(RECORDS)
┄┄┄┄┄┄┄┄┄┄┄┄┄┄┄┄┄┄┄┄
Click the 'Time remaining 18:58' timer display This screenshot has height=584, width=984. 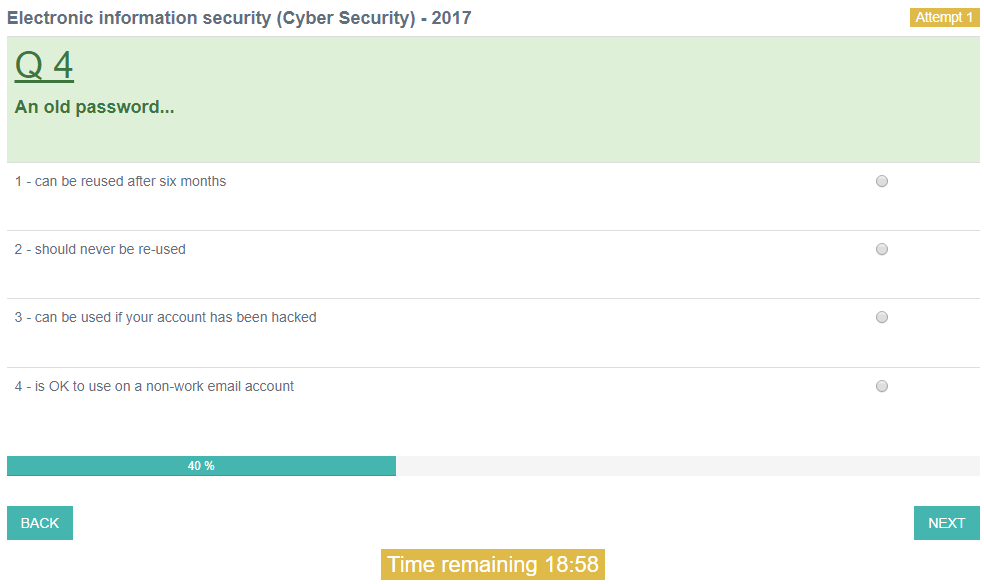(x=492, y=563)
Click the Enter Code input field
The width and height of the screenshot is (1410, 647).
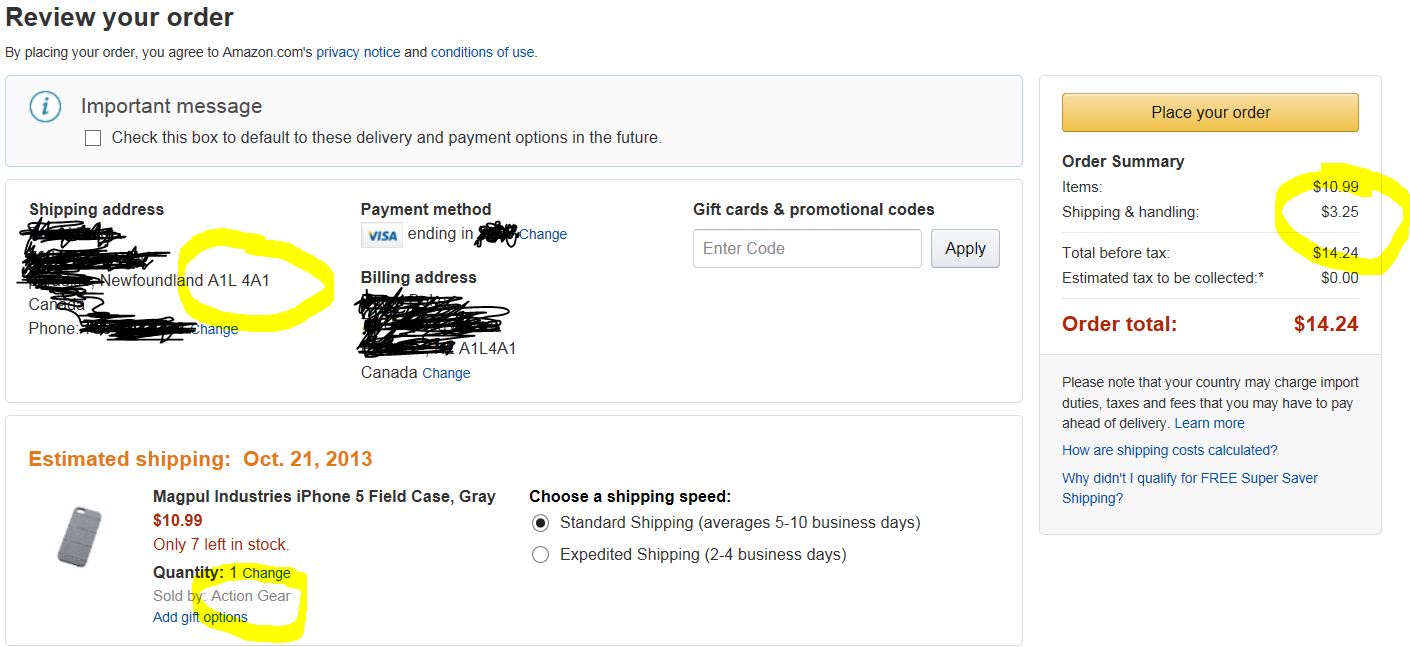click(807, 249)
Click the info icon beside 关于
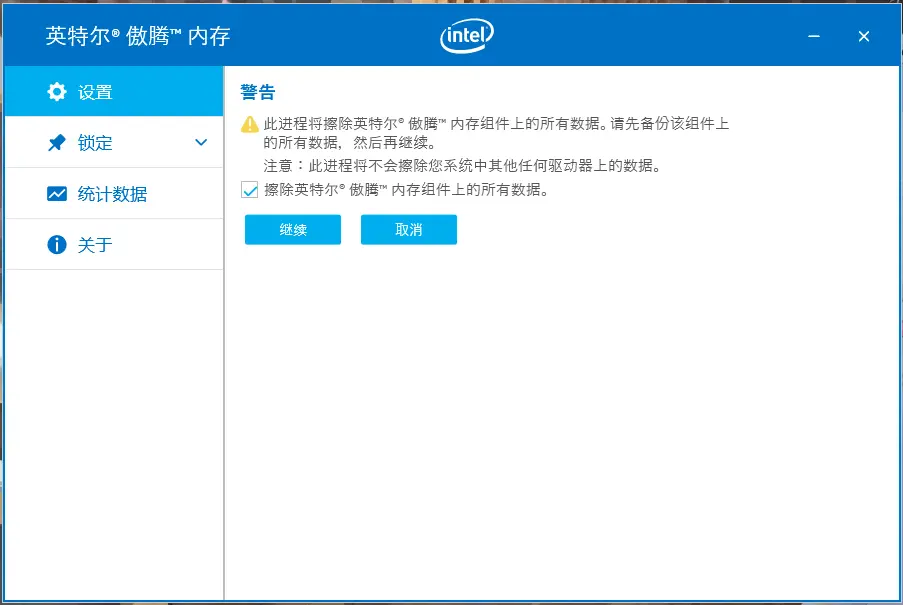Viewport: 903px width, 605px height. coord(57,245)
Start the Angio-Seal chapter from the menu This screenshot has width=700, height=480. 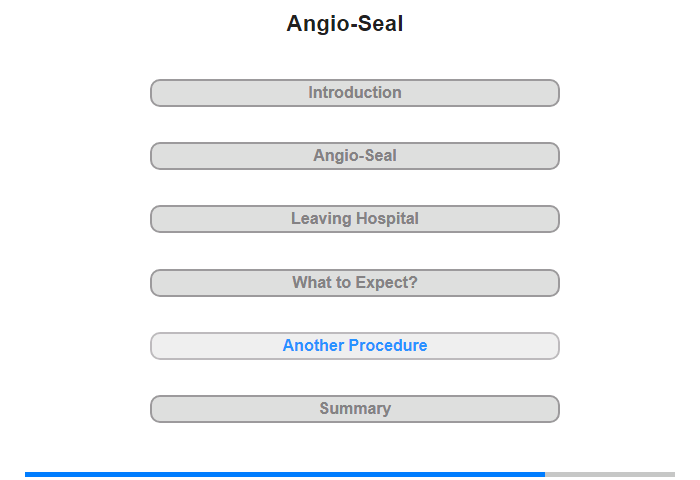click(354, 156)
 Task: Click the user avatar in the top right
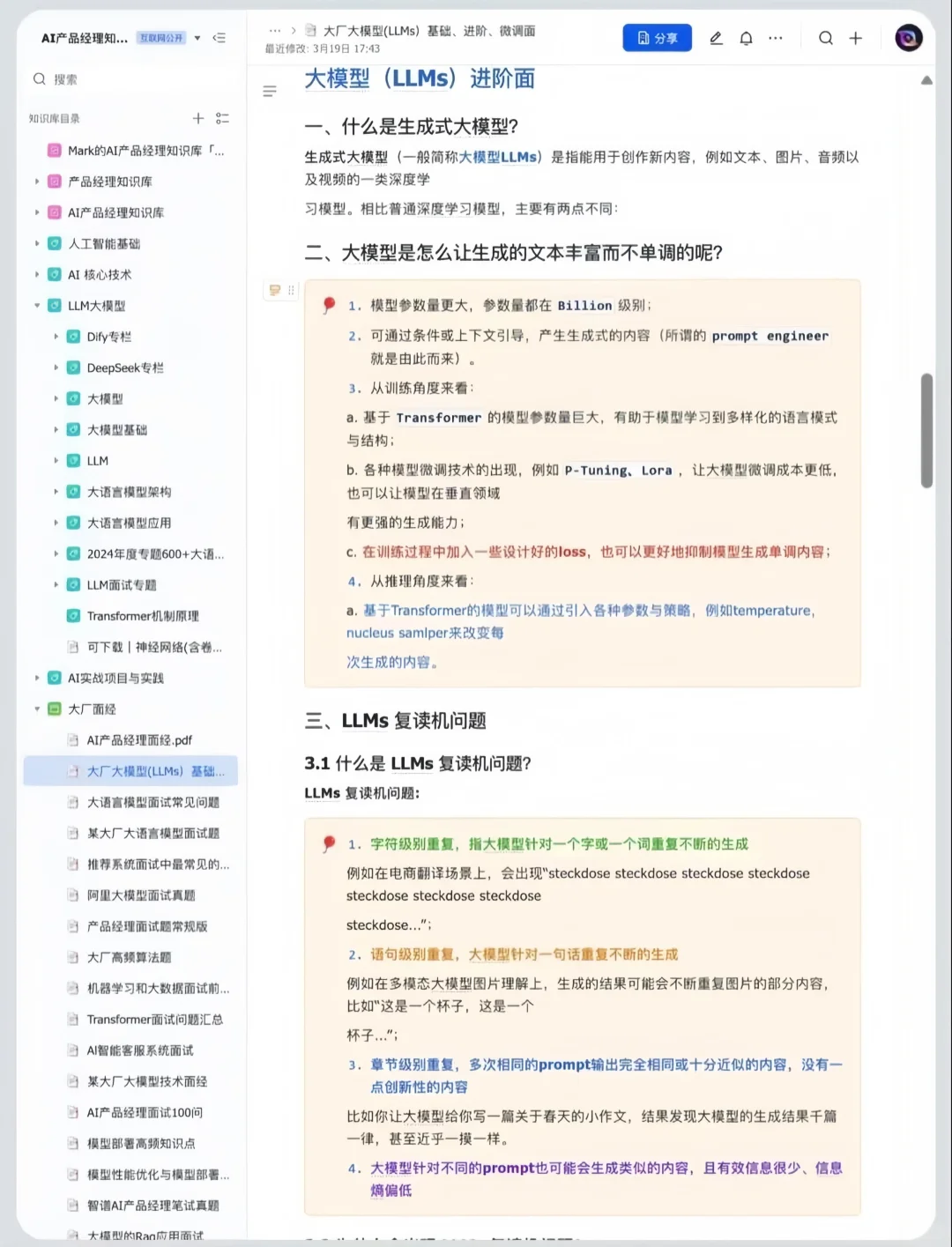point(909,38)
┄┄┄┄┄┄┄┄┄┄┄┄┄┄┄┄┄┄┄┄
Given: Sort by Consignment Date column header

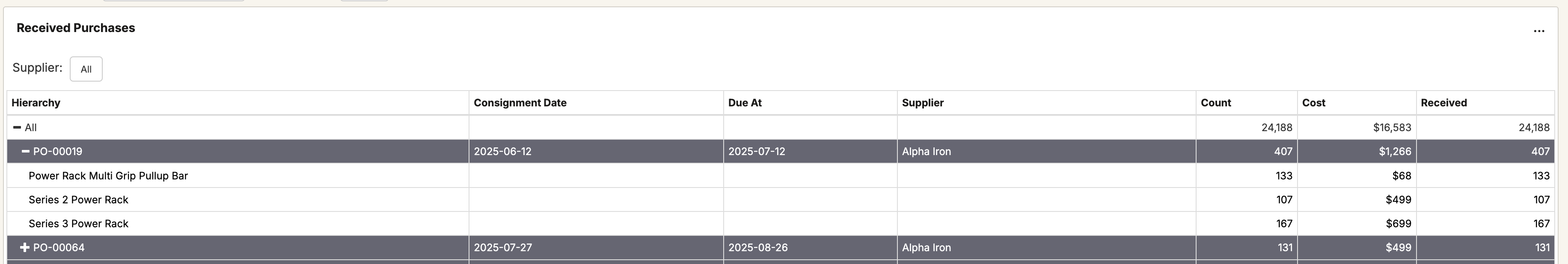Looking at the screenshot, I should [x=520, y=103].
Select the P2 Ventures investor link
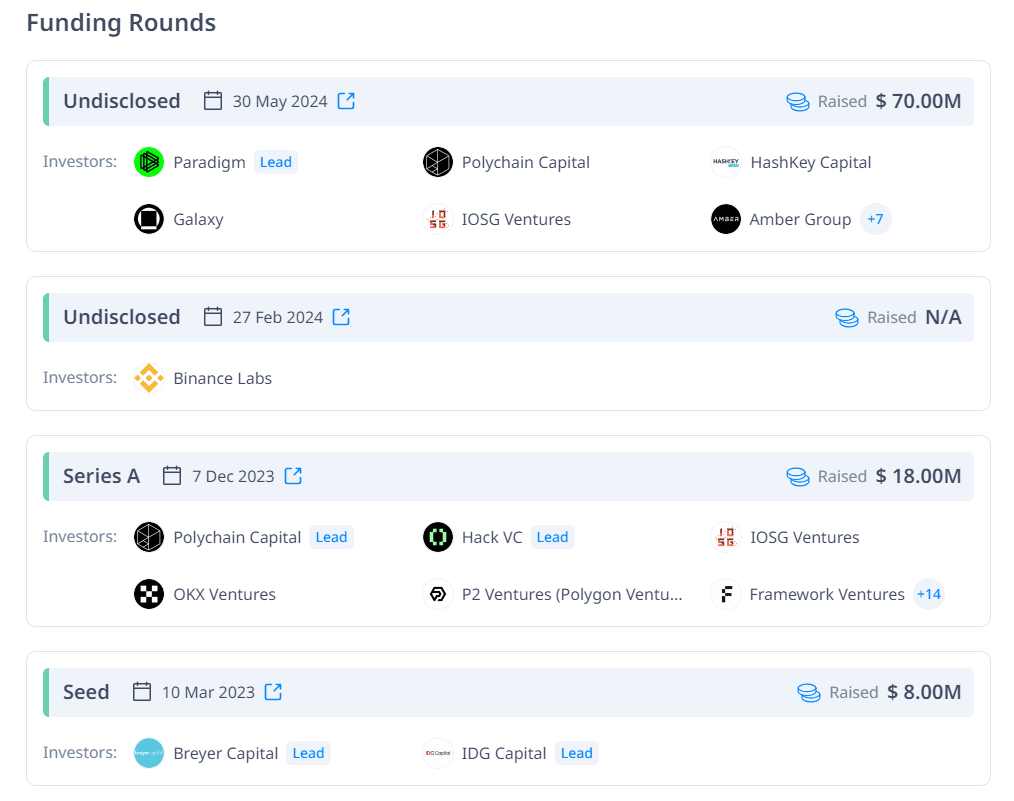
┄┄┄┄┄┄┄┄┄┄┄┄┄┄┄┄┄┄┄┄
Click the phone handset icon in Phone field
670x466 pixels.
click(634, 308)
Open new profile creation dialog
┄┄┄┄┄┄┄┄┄┄┄┄┄┄┄┄┄┄┄┄
"Given: Sort by Consignment Date column header" marks the first line to copy, and "Select the P2 Ventures investor link" marks the last. Repeat that stretch above exactly, with no pictures.

(YOUR SOLUTION)
Given: Sort by Consignment Date column header

Looking at the screenshot, I should [x=520, y=103].
Select the P2 Ventures investor link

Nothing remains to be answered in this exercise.